» **Assignment**
Run through the data and copy out every line that mentions the word "Select".

» **Input data**
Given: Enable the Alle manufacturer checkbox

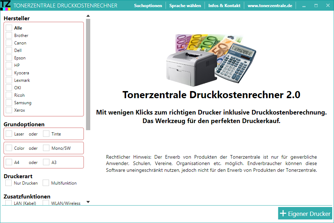Looking at the screenshot, I should tap(9, 28).
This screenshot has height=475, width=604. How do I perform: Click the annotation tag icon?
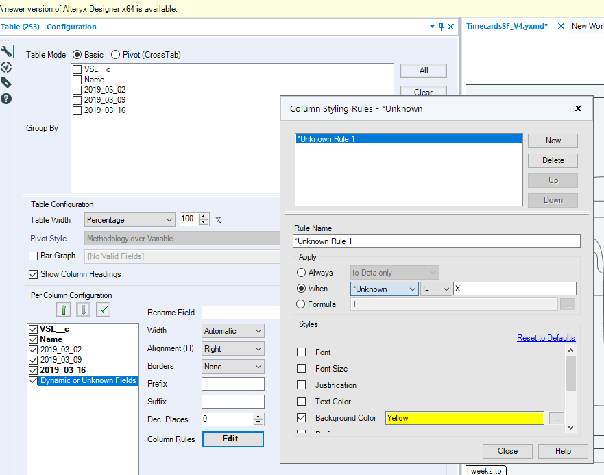click(x=8, y=82)
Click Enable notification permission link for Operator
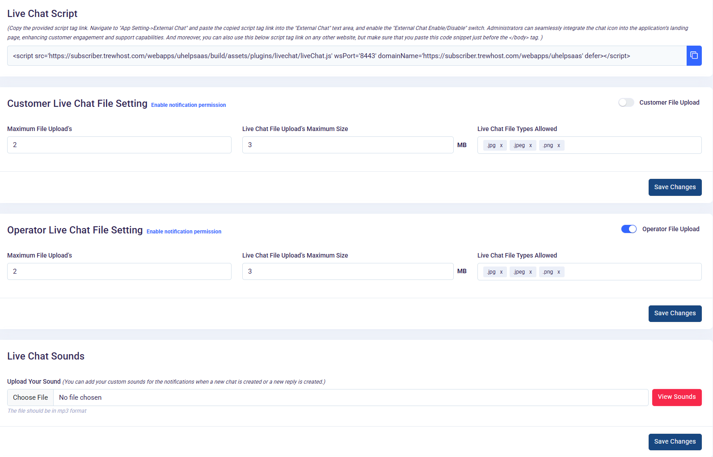 pos(184,232)
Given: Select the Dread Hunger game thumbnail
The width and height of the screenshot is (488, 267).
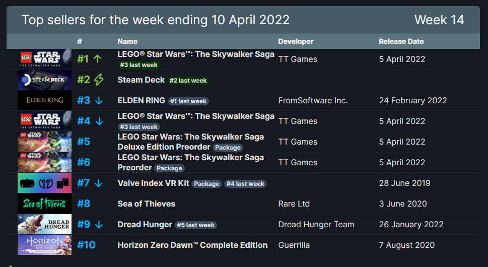Looking at the screenshot, I should 44,224.
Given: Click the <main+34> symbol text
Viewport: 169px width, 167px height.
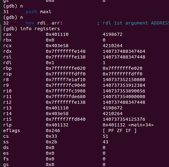Looking at the screenshot, I should pos(141,125).
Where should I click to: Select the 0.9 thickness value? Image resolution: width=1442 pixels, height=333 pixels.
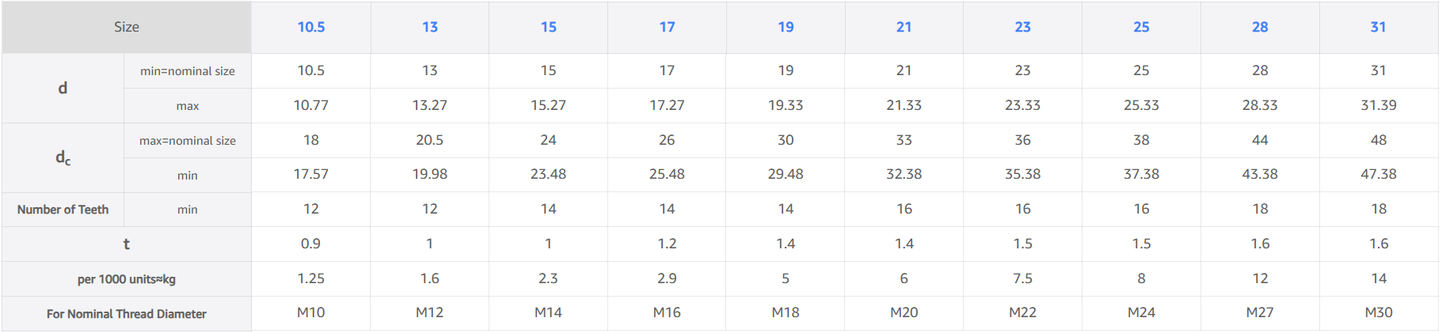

» **Reply**
Given: Select the Dread Hunger game thumbnail
Where should I click to: Select the 0.9 thickness value? Image resolution: width=1442 pixels, height=333 pixels.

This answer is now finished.